I am not positive which wing Sherman accompanied at the time the right wing passed through Madison, but I believe you are correct in that he was with the right wing, and thus was not present when the decision to fire or not to fire the town was made. The railroad was of course destroyed and certain warehouses and the depot were burned, but otherwise the town was not burned. However, there was widespread looting and pillaging of stores and presumably private dwellings.
As the Federals concentrated around Atlanta preparatory to setting out for Savannah on November 15, 1864, they burned all of the towns from Roem to Atlanta -- Rome, Kingston, Cassville, Cartersville, Big Shanty, Marietta, and of course Atlanta itself. The Slocum and the corps commanders of the left wing appear to have been much more respectful of private dwellings and towns on the march itself than the troops on the right wing. Logan's command was particularly unrestrained, which clearly reflected command complicity by Logan and of course Oliver O. Howard. Hillsboro, Irwinton, and Gordon were all burned to the ground -- not only railroad and other public property, which ce3rtainly could have been considered a legitimate military target, but the private homes as well.

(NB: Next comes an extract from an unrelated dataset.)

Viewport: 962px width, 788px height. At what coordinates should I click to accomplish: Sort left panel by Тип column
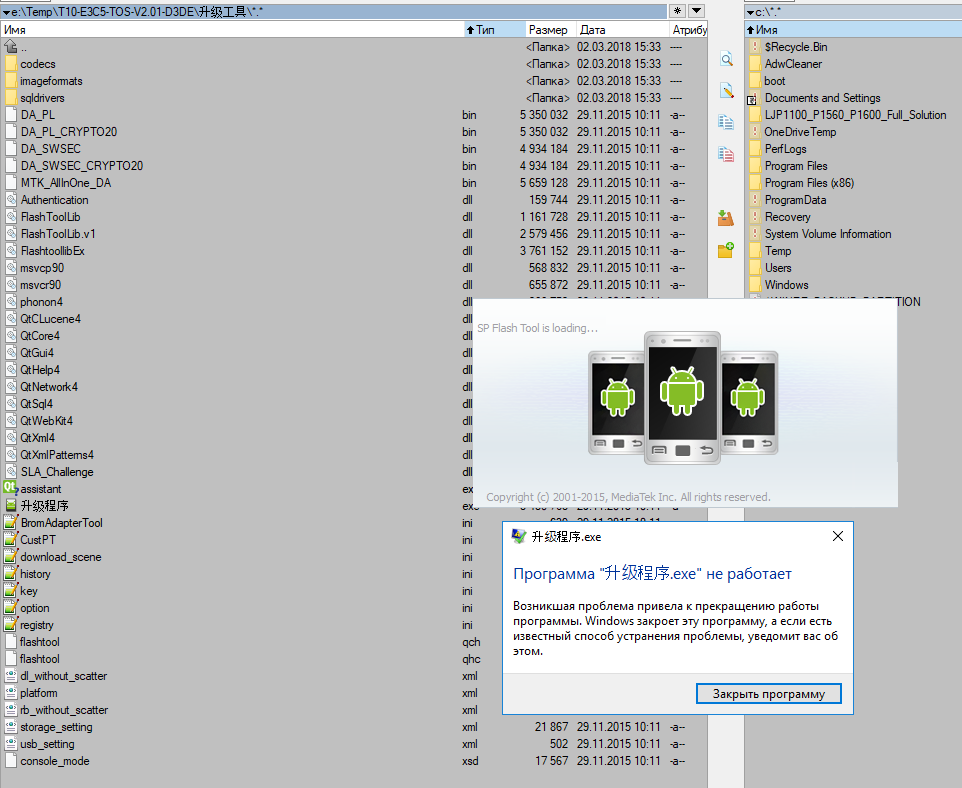(x=492, y=30)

The ultimate responsibility of course rests on Sherman, and he was aware of the depredations of LOgan's troops, in particular. When writing to Henry Halleck shortly before his troops left on the invasion of South Carolina, he referred to the reputation of Logan's corps with regard to Halleck's desire to wreak vengeance on Charleston, mentioning that Logan would be on the right and nearest to Charleston.